Celular perdido ou roubado não expõe a chave, porque o uso exige o PIN e a biometria. Ainda assim, o titular pode bloquear o acesso pelo site da certificadora na hora.
É a razão de a nuvem ter o menor risco de perda entre os três formatos.
Onde a nuvem ainda não funciona
Sistemas que exigem assinatura automática, como emissor de nota em lote e integrações de ERP, não conseguem esperar a confirmação no celular a cada documento; para eles, o A1 continua sendo o formato. Sistemas antigos que só leem o repositório de certificados do Windows também não enxergam a nuvem.
Sem internet no celular, não há assinatura. Em locais sem sinal, o A3 ou o A1 são o plano B.
Empresa com volume alto costuma ter um e-CNPJ A1 no sistema e certificados em nuvem para os sócios que assinam.
Preço em relação aos outros formatos
O certificado em nuvem é vendido por período, de um a cinco anos, com preço anual próximo ao do A1 e sem custo de mídia. Em cinco anos, sai mais barato que renovar o A1 todo ano e que comprar token.
Algumas certificadoras cobram diferente por volume de assinaturas em planos corporativos; para pessoa física e pequena empresa, o plano padrão cobre o uso comum.
A emissão segue o mesmo caminho dos outros: validação por videoconferência ou presencial, e ativação no aplicativo.
Perguntas frequentes sobre certificado digital em nuvem
O que é certificado digital em nuvem?
Um certificado ICP-Brasil cuja chave fica num equipamento seguro da certificadora e é acionada pelo celular do titular, com PIN e biometria, para assinar de qualquer computador.

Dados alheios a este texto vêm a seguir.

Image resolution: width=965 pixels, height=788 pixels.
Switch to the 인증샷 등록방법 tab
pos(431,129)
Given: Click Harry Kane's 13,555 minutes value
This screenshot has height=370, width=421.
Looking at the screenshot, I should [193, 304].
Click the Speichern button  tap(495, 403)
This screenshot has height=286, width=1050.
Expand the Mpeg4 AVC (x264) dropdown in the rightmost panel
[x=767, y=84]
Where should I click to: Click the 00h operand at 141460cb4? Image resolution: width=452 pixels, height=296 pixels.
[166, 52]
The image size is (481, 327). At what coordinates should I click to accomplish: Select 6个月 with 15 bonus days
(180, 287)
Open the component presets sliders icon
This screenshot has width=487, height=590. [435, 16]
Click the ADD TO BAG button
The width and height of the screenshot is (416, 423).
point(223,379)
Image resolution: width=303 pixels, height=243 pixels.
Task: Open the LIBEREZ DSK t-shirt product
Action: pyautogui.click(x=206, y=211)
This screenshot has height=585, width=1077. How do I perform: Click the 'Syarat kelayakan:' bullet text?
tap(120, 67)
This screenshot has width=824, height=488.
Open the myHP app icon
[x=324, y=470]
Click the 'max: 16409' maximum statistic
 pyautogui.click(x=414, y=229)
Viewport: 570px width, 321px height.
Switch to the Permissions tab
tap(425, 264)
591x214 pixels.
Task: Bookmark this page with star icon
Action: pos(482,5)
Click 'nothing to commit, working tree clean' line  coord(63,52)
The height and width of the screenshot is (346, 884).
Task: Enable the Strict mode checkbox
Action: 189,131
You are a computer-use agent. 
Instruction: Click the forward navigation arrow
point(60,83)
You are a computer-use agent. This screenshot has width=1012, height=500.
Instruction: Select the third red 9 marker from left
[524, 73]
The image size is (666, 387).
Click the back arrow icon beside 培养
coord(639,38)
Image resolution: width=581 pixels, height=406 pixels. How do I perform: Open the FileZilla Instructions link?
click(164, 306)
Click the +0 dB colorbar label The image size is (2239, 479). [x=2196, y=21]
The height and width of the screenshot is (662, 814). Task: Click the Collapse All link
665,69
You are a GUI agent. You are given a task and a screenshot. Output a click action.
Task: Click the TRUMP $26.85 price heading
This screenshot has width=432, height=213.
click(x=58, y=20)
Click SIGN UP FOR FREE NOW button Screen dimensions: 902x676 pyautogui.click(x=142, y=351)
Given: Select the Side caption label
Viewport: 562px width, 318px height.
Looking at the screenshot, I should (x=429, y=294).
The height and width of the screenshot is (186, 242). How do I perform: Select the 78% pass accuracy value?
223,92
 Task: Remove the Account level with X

Tem a mesma validade do token?
Sim. É reconhecido como certificado do tipo A3, com validade legal idêntica e prazo entre um e cinco anos.
Funciona para nota fiscal?
Para assinar manualmente, sim. Para emissão automática em lote, não, porque cada uso exige confirmação no celular; nesse caso o A1 é o formato.
E se eu trocar de celular?
Instala o aplicativo no novo aparelho e reativa a conta. O certificado não estava no celular antigo.
Precisa de internet?
Sim, no celular, no momento da assinatura. Sem sinal, não assina.
Todo sistema aceita?
Não. Tribunais, emissores e plataformas precisam estar integrados ao serviço da certificadora escolhida. Confira antes de emitir.
Resumo
O certificado digital em nuvem guarda a chave num HSM da certificadora e a aciona pelo celular do titular, com PIN mais biometria, o que permite assinar de qualquer computador sem token nem arquivo. A validade é a de um A3, de um a cinco anos, e o risco de perda é o menor entre os formatos. Ele não serve para assinatura automática em lote nem funciona sem internet no celular, e cada sistema precisa estar integrado ao serviço escolhido, seja Bird ID, VIDaaS, SafeID, Remote ID ou Syngular ID. O preço anual fica próximo ao do A1, sem custo de mídia.